Cosa sono i minibot? E come funzionano? Questa la domanda che in molti, sopratutto in questi giorni, si stanno facendo.
Adesso che questi mini buoni del tesoro sono al centro del dibattito politico tutti vogliono saperne di più. Se ne è parlato tanto negli ultimi tempi e, molto probabilmente, se ne continuerà a discutere ancora per un po’.
L’idea dei minibot è stata avanzata dal deputato leghista Claudio Borghi che, sostanzialmente, ha proposto al Governo di ricorrere a questi titoli di piccolo taglio per poter pagare i debiti che l’amministrazione pubblica ha accumulato negli anni nei confronti delle imprese.
Per capire meglio cosa sono i minibot dobbiamo rifarci alla definizione di BOT (buoni ordinari del tesoro). Questi, come i ben informati sapranno, non sono altro che titoli del debito pubblico italiano, e chi li acquista non fa altro che “comprare” una parte del debito statale. Funzionano, come è facile intuire, come un vero è proprio prestito. Gli acquirenti dei BOT, di fatto, prestano dei soldi allo Stato che, a sua volta, dovrà restituirli con tasso di interesse inferiore e in un periodo di tempo preciso (solitamente questi titoli hanno una durata breve di 3, 6 o 12 mesi) .
I minibot, proprio come i BOT, sono buoni del tesoro ma di piccolo taglio e, in quanto tali, servono anch’essi per pagare i debiti. A proporne l’introduzione, come anticipato sopra, è stato un esponente della Lega ma, in realtà, della loro entrata in vigore se ne era parlato già prima delle elezioni politiche 2018.
Nel programma elettorale di Salvini Premier, nello specifico, i minibot sono stati presentati come dei mini titoli del tesoro destinati a soddisfare tutti quegli imprenditori che, dopo aver investito in titoli di stato, vantano oggi un credito nei confronti dell’amministrazione pubblica.
Come il nome stesso suggerisce, e come già anticipato sopra, i minibot hanno un taglio più piccolo rispetto ai “tradizionali” titoli di stato. Mentre i buoni del tesoro, infatti, hanno un valore minimo di 1.000 euro, i minibot possono essere emessi in tagli da 5, 10, 20, 50 e 100 euro.

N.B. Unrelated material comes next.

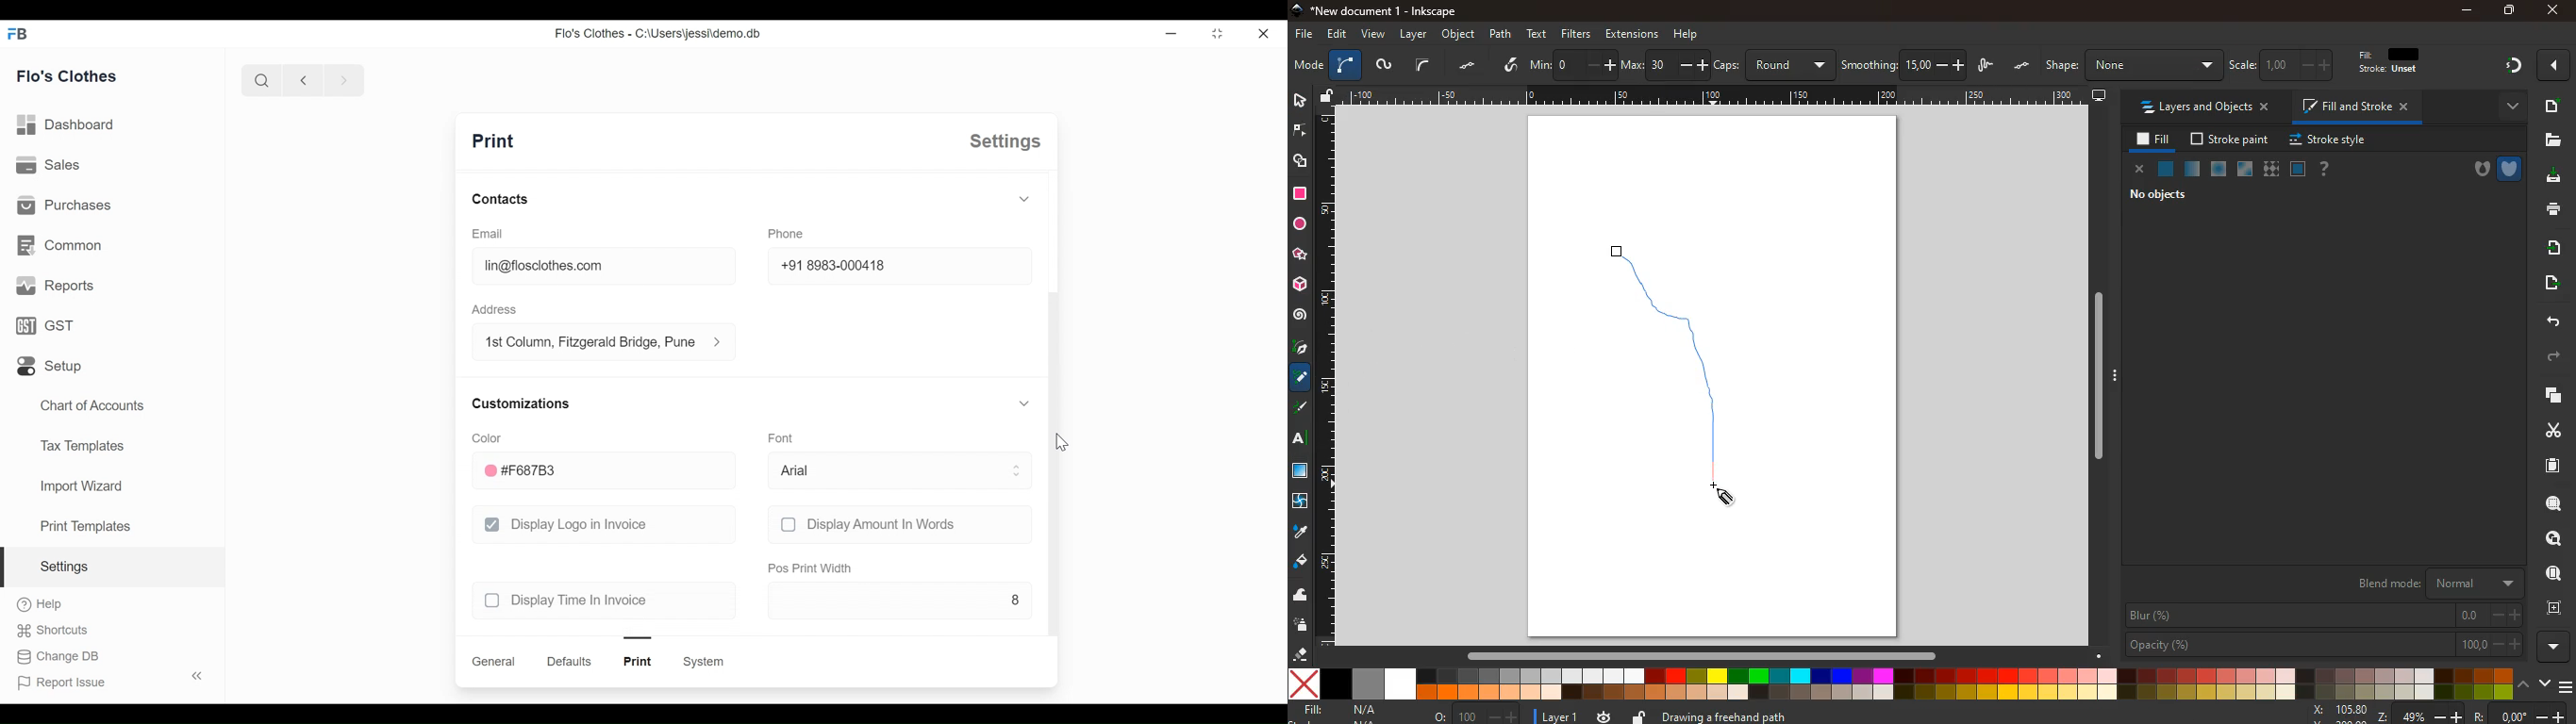 The image size is (2576, 728). I want to click on description, so click(1929, 715).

Ciò che differenzia i minibot dai BOT, inoltre, è che i primi:
- non hanno una scadenza;
- non garantiscono interessi ai possessori;
- non sono obbligatori e, pertanto, lo Stato non sarebbe costretto ad emetterli periodicamente come invece accade con i buoni del tesoro;
- si possono usare solamente per coprire determinate somme, i pagamenti per debiti superiori ai 25mila euro infatti non saranno possibili;
- e sono cartacei (e non digitali).
Presentati come la soluzione alternativa per rilanciare l’economia delle aziende in crisi e le sorti dei piccoli imprenditori in difficoltà, i minibot permetterebbero agli imprenditori di riavere indietro i soldi di cui lo stato è debitore.
Le critiche avanzate dai più scettici, tuttavia, riguardano proprio il meccanismo di utilizzo di questi buoni del tesoro. È vero, infatti, che i minibot avranno un valore preciso e permetteranno alla pubblica amministrazione di erogare denaro sotto forma di titoli ma, come molti hanno fatto notare, con questi soldi non sarà possibile pagare molte determinate spese, essenziali per il funzionamento di un’azienda. Con i minibot, per esempio, un imprenditore (che sia in difficoltà o meno) non potrà pagare i propri fornitori, né potrà convertirli in denaro da usare per retribuire i propri dipendenti.
Questi mini buoni del tesoro, qualora venissero introdotti, potranno essere usati per pagare i debiti di imposta (e quindi saranno fatti valere come una sorta di credito che il contribuente vanta nei confronti dell’amministrazione pubblica). Questa situazione, come hanno sottolineato alcuni, potrebbe avere un effetto negativo non indifferente sulle casse dello Stato. L’Erario, così facendo, non incasserebbe più moneta contante e, di conseguenza, il debito pubblico aumenterebbe ulteriormente.
Per questo motivo, proprio in un intervento recente, il ministro dell’economia Giovanni Tria si è detto contrario all’introduzione dei minibot. “Come economista non sono d’accordo con questa idea – ha dichiarato al Financial Times – Da ministro tutto quello che posso dire è che non abbiamo bisogno di questo strumento”.